Start DOCUMENT SEGMENT

And if it is to set the stage for security theater, then it's bye-bye Amtrak for me. That will gut me as I love taking the train, but I refuse to be kept safe at the expense of my privacy. This change does make me nervous on those grounds, as does the loss of direct boarding from the old Metro Lounge since there was less opportunity for APD officers or TSA clerks to intercept sleeper pax on their way to the train.


----------



## PVD (Oct 13, 2016)

It doesn't say you have to show up 45 minutes early, it only says you have to show up early to get a boarding pass.


----------



## MikefromCrete (Oct 13, 2016)

as I read the policy, you can show up five minutes before departure and get on. The whole boarding pass thing is for those who want to be first on the train to grab the best seats, etc.


----------



## PVD (Oct 13, 2016)

There is also a major positive that we seem to overlook. If you arrive early and check in, you can walk around the station, or go to the food court, or go outside, and come back to board, rather than just hanging around on line. Hopefully, they will create a system that makes it easy to check in, including the ability to check in while dropping baggage.


----------



## Devil's Advocate (Oct 13, 2016)

kbmiflyer said:


> For those of you that are comparing this to Southwest, it is not like Southwest. On southwest, I can get my boarding pass at home and still be first in line (or early in line). This is requiring you to show up early to get a physical boarding pass if you want to board first. This is more akin to Southwest Airlines 30 years ago with the plastic boarding cards.


Excellent point.

End DOCUMENT SEGMENT
Start DATASET ROWS

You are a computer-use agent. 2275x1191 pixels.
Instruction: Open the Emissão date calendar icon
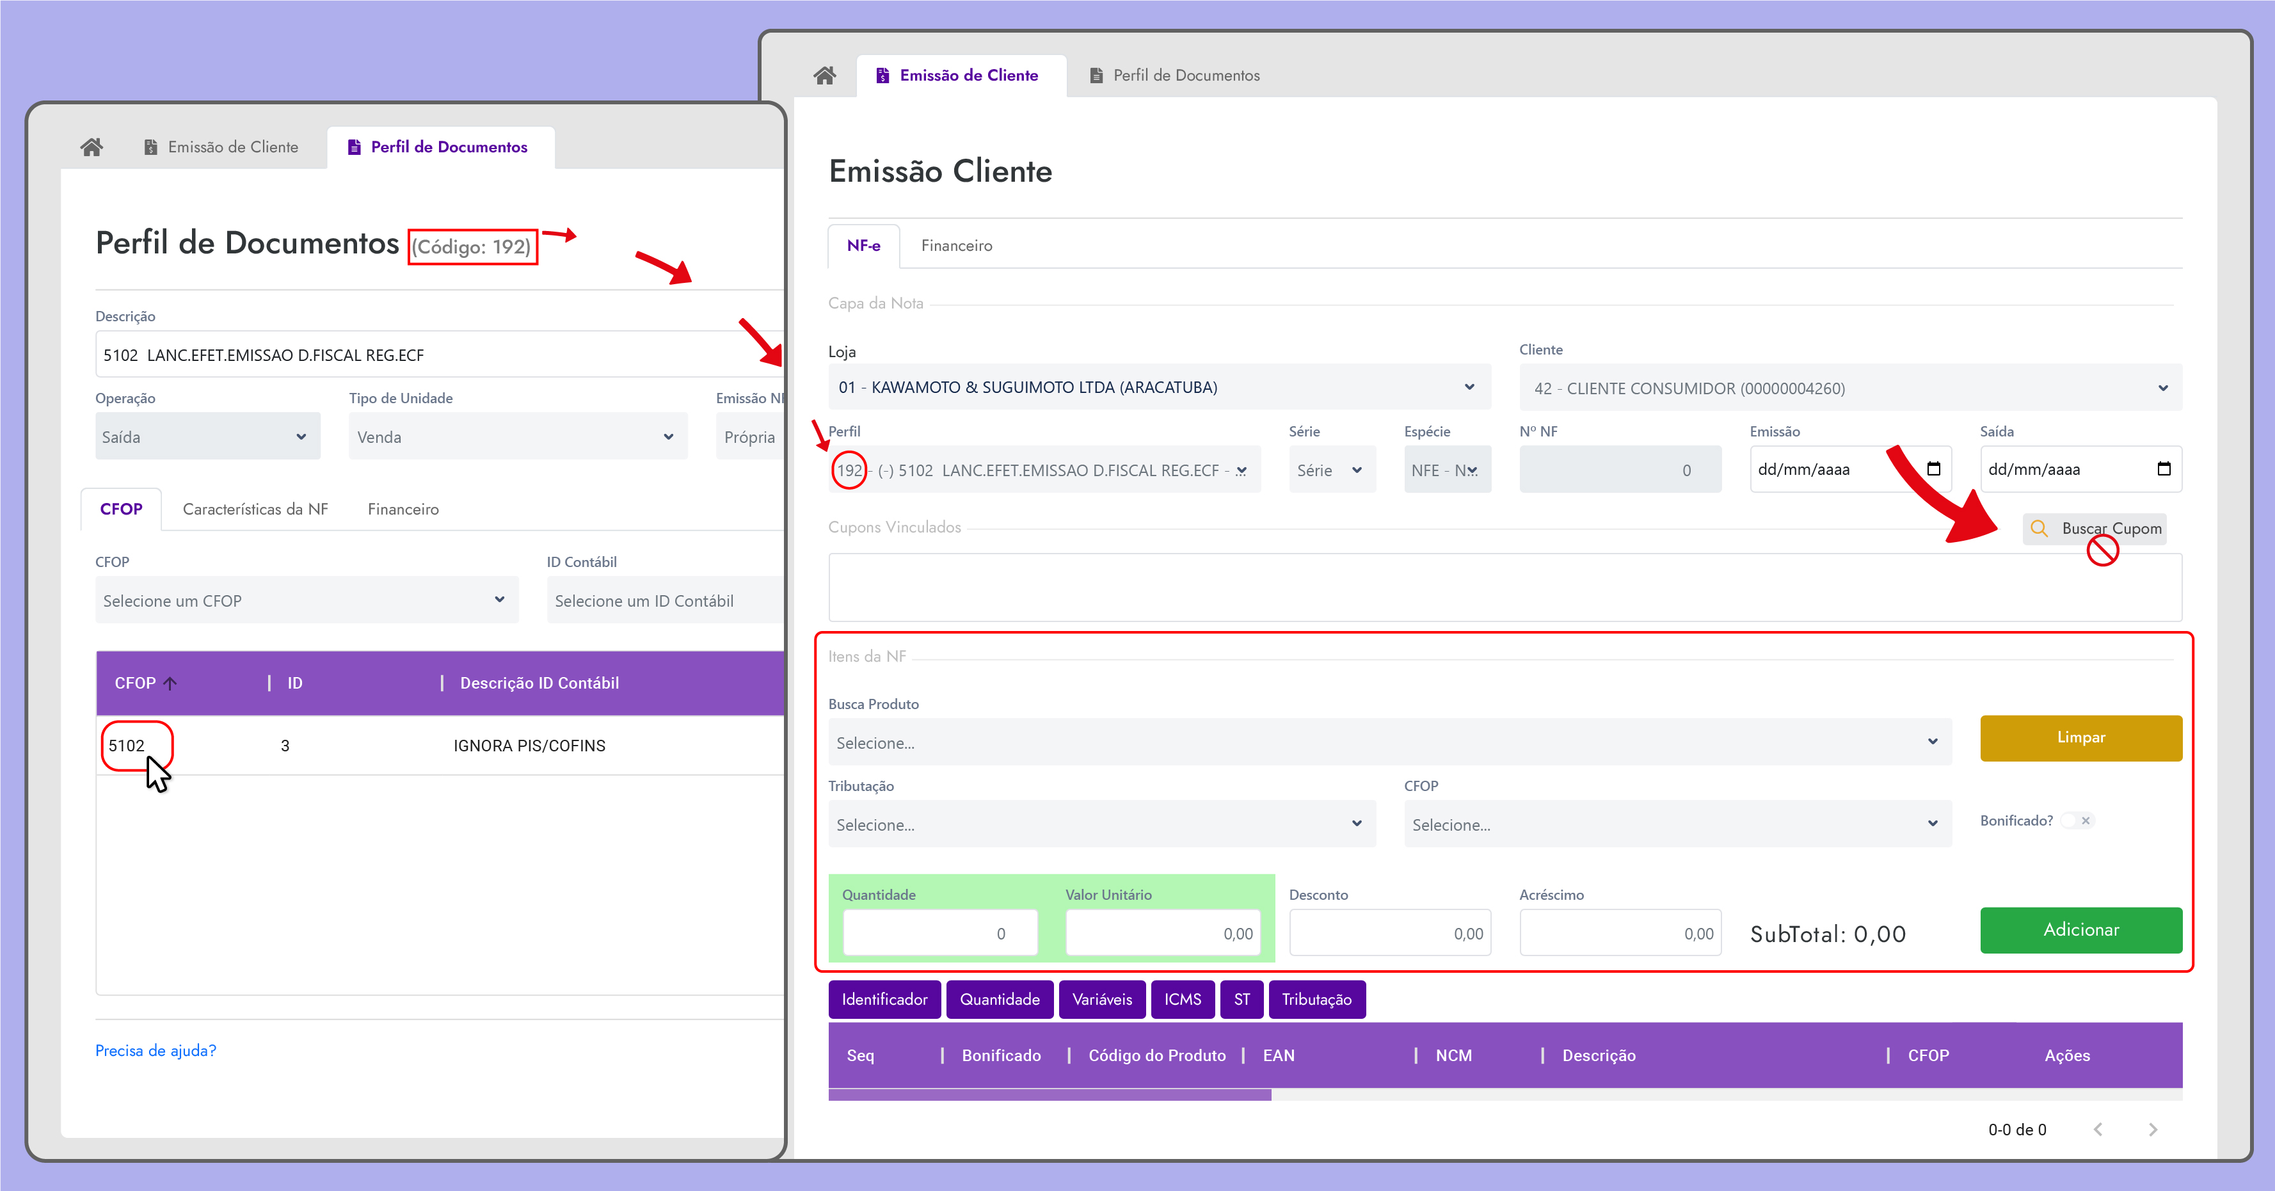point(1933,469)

End DATASET ROWS
Start DATASET ROWS

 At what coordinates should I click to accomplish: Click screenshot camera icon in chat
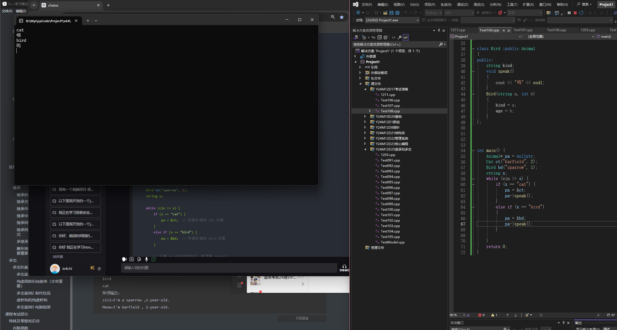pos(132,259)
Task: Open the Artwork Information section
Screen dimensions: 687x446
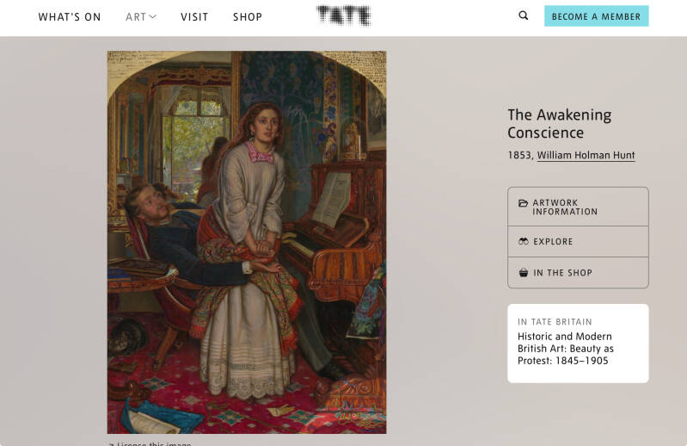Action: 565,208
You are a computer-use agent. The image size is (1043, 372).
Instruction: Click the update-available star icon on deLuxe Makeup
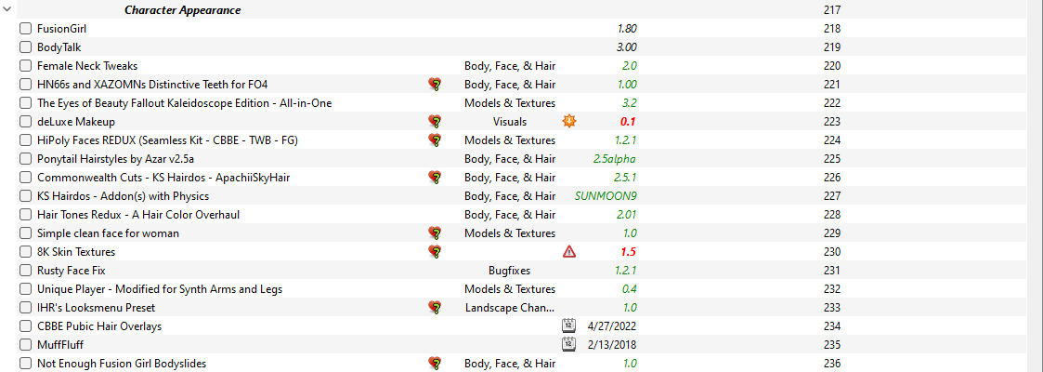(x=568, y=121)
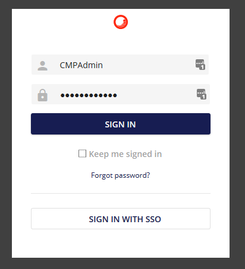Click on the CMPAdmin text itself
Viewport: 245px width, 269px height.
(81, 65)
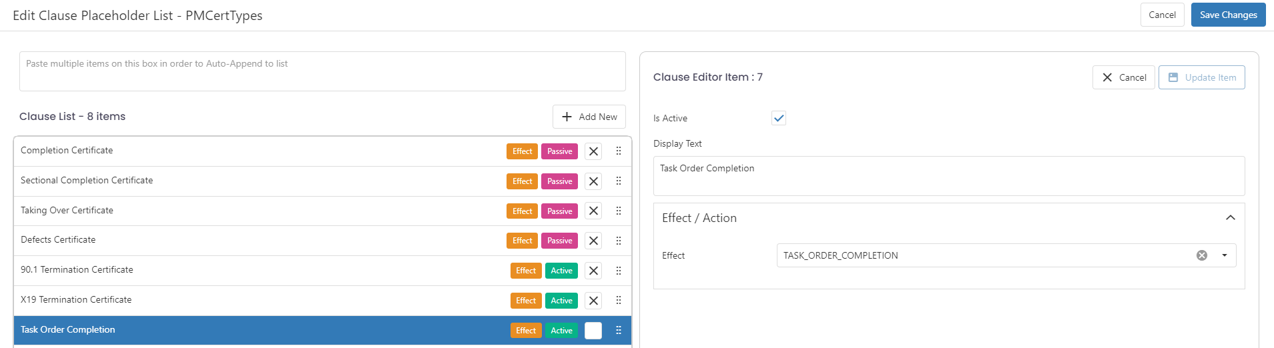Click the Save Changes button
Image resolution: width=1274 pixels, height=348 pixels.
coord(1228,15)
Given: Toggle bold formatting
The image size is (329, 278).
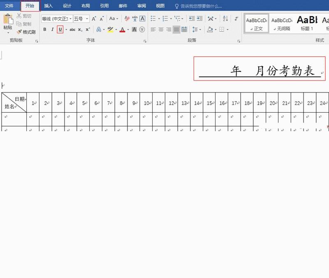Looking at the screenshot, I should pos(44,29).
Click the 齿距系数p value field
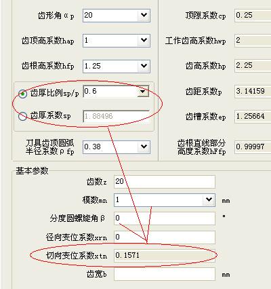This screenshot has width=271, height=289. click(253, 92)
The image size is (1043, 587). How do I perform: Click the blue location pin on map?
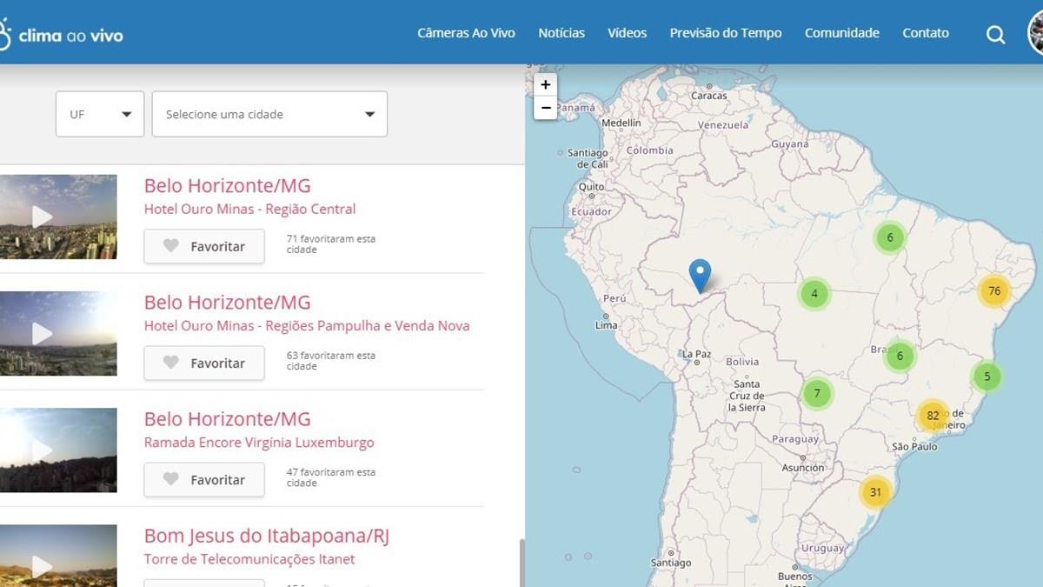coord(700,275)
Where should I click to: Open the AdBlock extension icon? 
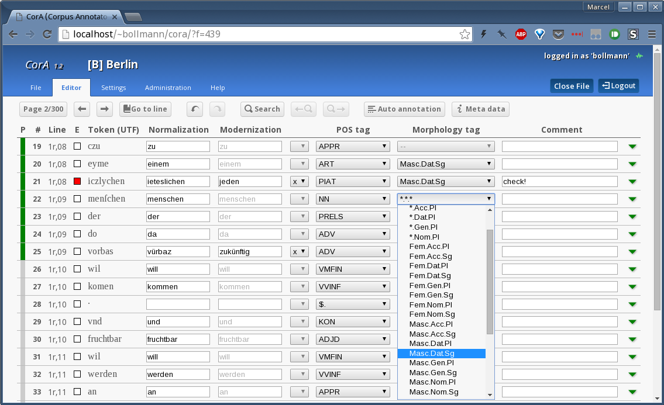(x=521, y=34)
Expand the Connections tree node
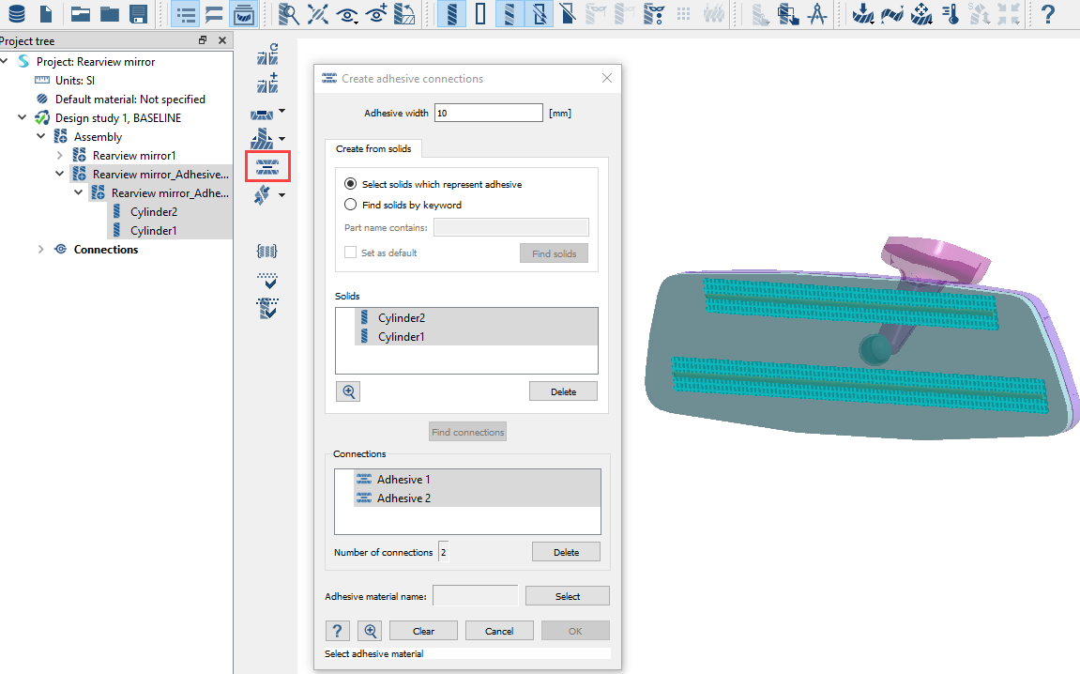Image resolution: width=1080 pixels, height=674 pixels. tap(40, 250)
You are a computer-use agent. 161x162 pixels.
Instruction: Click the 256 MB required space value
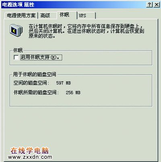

End DATASET ROWS

### STATED TASK:
In the forum thread on Amtrak boarding passes, why does kbmiflyer say the new policy is not like Southwest? Answer in one to three sentences.

### TASK OUTPUT:
On Southwest, a passenger can get a boarding pass at home and still be first or early in line. The Amtrak policy instead requires passengers who want to board first to show up early for a physical boarding pass. For that reason, kbmiflyer compares it to Southwest Airlines 30 years ago, with its plastic boarding cards.